Interesse construtivo: Não basta apenas ter interesse em defender sua visão de mundo, é preciso promover o diálogo construtivo. Se cada filósofo ter interesse apenas em defender seus pressupostos filosóficos e metafísicos, o progresso pessoal será impossível, ou pelo menos improvável. Através da troca de conhecimentos, e da consideração intelectual pelo lado adversário, podemos nos sofisticar intelectualmente. No processo, podemos mudar de visão sobre fatos particulares de nossa visão geral de mundo, como por exemplo, o teísta pode se convencer de que a atemporalidade divina é problemática, e passar então a defender um Deus temporal, como faz o filósofo teísta Ryan Mullins [4]. E se você é ateísta, pode achar o subjetivismo ético tão problemático, que passará a defender uma forma realista (não-teista e até não-naturalista) da moralidade. E, se acontecer, você pode até mesmo achar a posição inicialmente adversária tão atraente, que passará então a adotá-la como visão de mundo. Não há vergonha nisso, não se você busca um espírito verdadeiramente filosófico.

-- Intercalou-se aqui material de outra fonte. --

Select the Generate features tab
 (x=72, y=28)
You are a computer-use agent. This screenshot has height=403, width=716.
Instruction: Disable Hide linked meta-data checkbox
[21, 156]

Investigação sincera: Este talvez seja o mais importante. Se você está mais preocupado em buscar a verdade, do que em defender uma posição filosófica pré-estabelicida, uma compromisso não-dogmático com a razão será imprescindível. Por isso, é até aconselhável se afastar de qualquer forma de apologética, seja ela teísta ou ateísta. Isso porquê os apologistas (de ambos os lados) geralmente estão mais preocupados em derrotar seus adversários, e pegar o troféu da vitória pra si, do que em compreender de fato a realidade. Teólogos (e neste caso, filósofo também) como William Lane Craig não parecem estar preocupados no crescimento filosófico realmente, mas antes em defender suas posições religiosas pré-concebidas. Por isso não é raro ver Craig e outros do tipo atacando a posição adversária da forma mais simplista, e revelando um comportamento dogmático que por vezes beira ao anti-filosófico. Craig certamente não possui o mesmo espírito que o Richard Swinburne, o Daniel Howard-Snyder ou o Michael Almeida, que se engajam de verdade no pensamento adversário, para a promoção sobretudo do conhecimento e da verdade. Da mesma forma, “filosófos” como Sam Harris, ou cientistas como Richard Dawkins, estão tão pouco preocupados com o que os religiosos têm a dizer sobre o mundo, que comumente atacam caricaturas, achando que estão de fato atacando o teísmo. O interesse desses pensadores está muito mais voltado em destruir a religião, ao invés de entender sua complexidade, e promover o cientificismo corrosivo. Dawkins e Harris certamente não possuem o espírito de engajamento do Oppy ou do Smith. Quentin Smith até diz o seguinte:
A experiência fenomenológica diz que cada pessoa tem a característica de ” ser amável”. Isto é verdade até mesmo para meus assim chamados “adversários” filosóficos. Três de meus principais adversários teóricos na literatura filosófica são L. Nathan Oaklander, William Lane Craig e William F. Vallicella. Outros filósofos, lendo o estilo “crítico” dos artigos que escrevemos sobre cada um dos outros, assumem que nós nos “odiamos”. Na verdade, estas três pessoas são três de meus mais íntimos amigos. Nunca passou por nossas mentes que não deveríamos estimar e respeitar cada um dos outros apenas porque temos concepções diferentes sobre certos tópicos filosóficos. Nossa atitude era de que nossas críticas mútuas seriam reciprocamente úteis ao estimular reflexões adicionais sobre um tópico do interesse de ambos. [5]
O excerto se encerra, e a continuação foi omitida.